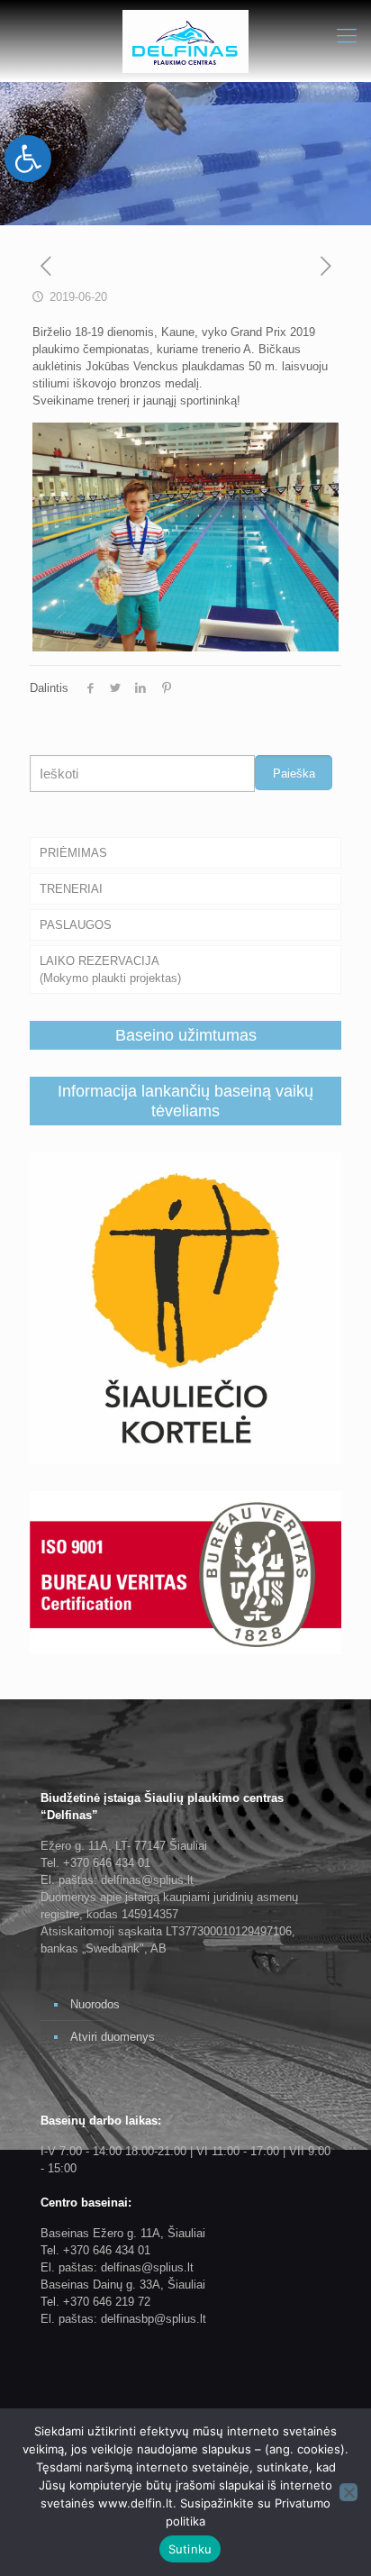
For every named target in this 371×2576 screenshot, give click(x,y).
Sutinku (190, 2549)
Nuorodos (95, 2004)
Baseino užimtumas (186, 1035)
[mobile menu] (346, 36)
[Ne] (348, 2492)
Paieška (294, 773)
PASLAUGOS (76, 925)
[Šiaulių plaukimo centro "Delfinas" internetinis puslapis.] (185, 40)
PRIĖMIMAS (73, 853)
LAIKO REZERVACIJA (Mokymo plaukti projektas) (110, 969)
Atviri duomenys (112, 2037)
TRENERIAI (71, 889)
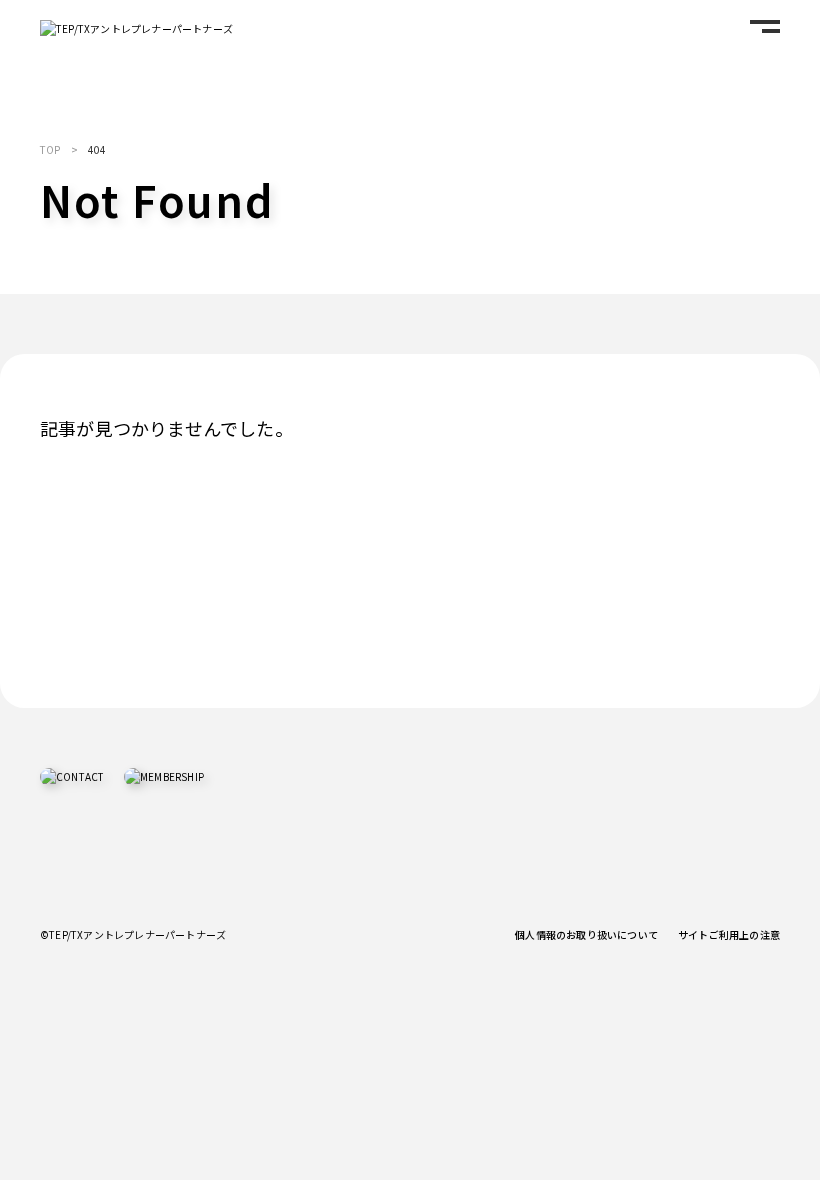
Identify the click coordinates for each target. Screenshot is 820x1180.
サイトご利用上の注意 (729, 934)
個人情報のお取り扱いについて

════════════════════

Could you find every line in the records above that has the string "click" and copy it?

# Result of this exercise
For every named target in this 371×2576 screenshot, give click(x,y).
Identify the click coordinates for each target. Screenshot is 820x1180.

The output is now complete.